# PROBLEM STATEMENT:
Starting at the first line of the items and ending at the line that contains "(x=207, y=57)", with both of those lines included, arrange the lines as a Markdown table with the columns Row and Line. Leave out blank lines.

━━━ SUPPLIED INFORMATION

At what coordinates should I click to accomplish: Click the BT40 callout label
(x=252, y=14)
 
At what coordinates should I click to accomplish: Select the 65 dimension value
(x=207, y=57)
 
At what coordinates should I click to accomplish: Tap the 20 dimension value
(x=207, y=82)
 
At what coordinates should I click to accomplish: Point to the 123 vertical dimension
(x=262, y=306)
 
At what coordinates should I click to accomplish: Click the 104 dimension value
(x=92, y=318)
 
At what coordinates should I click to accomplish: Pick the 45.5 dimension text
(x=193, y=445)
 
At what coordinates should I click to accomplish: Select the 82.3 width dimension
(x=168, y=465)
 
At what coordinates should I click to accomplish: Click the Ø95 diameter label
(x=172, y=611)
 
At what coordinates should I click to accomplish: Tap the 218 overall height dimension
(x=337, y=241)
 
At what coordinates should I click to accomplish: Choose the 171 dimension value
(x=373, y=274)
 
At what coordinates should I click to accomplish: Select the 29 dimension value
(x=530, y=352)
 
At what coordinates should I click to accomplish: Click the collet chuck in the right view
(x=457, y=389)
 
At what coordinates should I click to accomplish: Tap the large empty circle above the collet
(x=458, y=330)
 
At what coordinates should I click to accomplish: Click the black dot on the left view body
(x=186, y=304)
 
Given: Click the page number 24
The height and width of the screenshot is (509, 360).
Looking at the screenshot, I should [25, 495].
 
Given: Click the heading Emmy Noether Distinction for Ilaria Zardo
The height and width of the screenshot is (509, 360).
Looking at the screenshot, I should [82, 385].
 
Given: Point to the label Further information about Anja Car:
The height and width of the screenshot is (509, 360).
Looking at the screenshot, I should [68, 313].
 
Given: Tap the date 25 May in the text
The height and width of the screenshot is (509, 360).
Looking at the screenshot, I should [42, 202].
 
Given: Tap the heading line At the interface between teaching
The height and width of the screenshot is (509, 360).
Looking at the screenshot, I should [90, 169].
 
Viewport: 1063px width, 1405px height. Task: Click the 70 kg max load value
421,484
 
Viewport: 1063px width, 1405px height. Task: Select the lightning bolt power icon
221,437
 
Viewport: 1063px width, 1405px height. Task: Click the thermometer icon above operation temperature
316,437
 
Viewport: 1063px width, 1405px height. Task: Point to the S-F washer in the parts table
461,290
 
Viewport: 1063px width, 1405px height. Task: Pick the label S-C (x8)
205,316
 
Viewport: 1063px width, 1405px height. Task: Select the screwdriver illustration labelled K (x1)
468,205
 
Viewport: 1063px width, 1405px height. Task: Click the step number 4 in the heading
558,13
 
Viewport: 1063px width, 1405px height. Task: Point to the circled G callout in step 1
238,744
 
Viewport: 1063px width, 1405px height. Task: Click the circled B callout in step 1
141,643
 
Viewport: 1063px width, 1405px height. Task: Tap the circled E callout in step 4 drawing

━━━━━━

# ANSWER TO THE EXERCISE:
| Row | Line |
|---|---|
| 1 | At what coordinates should I click to accomplish: Click the BT40 callout label |
| 2 | (x=252, y=14) |
| 3 | At what coordinates should I click to accomplish: Select the 65 dimension value |
| 4 | (x=207, y=57) |